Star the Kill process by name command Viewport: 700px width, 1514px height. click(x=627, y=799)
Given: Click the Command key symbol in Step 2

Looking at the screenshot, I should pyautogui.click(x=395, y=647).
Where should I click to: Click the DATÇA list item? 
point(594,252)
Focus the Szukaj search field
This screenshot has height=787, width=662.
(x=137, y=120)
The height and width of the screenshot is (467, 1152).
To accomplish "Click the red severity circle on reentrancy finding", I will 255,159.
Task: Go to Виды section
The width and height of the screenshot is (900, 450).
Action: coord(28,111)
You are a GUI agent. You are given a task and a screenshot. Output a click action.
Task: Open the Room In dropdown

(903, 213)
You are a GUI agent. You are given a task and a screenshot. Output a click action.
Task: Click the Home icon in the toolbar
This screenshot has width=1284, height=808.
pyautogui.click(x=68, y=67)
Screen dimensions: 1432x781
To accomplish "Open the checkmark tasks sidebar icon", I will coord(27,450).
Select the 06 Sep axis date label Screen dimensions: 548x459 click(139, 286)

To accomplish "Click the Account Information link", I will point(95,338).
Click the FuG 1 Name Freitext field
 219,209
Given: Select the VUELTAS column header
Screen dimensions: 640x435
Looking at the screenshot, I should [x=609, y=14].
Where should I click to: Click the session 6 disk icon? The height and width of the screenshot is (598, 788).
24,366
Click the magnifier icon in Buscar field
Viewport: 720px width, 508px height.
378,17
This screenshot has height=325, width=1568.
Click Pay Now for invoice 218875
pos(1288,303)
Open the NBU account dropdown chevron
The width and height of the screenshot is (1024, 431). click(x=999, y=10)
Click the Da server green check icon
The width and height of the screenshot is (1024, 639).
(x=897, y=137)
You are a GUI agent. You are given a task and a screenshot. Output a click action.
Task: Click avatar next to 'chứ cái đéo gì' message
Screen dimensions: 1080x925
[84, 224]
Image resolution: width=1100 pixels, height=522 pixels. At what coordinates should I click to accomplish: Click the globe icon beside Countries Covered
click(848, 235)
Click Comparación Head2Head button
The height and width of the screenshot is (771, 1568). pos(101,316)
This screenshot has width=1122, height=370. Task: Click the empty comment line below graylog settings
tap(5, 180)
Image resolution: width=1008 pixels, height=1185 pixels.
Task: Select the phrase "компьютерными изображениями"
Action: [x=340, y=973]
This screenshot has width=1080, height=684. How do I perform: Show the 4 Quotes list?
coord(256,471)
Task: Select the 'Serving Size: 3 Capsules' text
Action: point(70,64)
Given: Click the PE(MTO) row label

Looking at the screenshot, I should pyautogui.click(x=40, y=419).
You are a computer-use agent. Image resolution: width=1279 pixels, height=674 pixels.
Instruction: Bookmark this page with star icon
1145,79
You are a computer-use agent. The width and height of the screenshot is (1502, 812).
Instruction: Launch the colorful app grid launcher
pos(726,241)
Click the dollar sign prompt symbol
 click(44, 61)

Challenge |
Reproduce verbatim the data from the line containing "I will point(95,338)." through the line containing "The width and height of the screenshot is (1024, 431).", both of those lines included.

Task answer |
To accomplish "Click the Account Information link", I will point(95,338).
Click the FuG 1 Name Freitext field
 219,209
Given: Select the VUELTAS column header
Screen dimensions: 640x435
Looking at the screenshot, I should [x=609, y=14].
Where should I click to: Click the session 6 disk icon? The height and width of the screenshot is (598, 788).
24,366
Click the magnifier icon in Buscar field
Viewport: 720px width, 508px height.
378,17
This screenshot has height=325, width=1568.
Click Pay Now for invoice 218875
pos(1288,303)
Open the NBU account dropdown chevron
The width and height of the screenshot is (1024, 431). click(x=999, y=10)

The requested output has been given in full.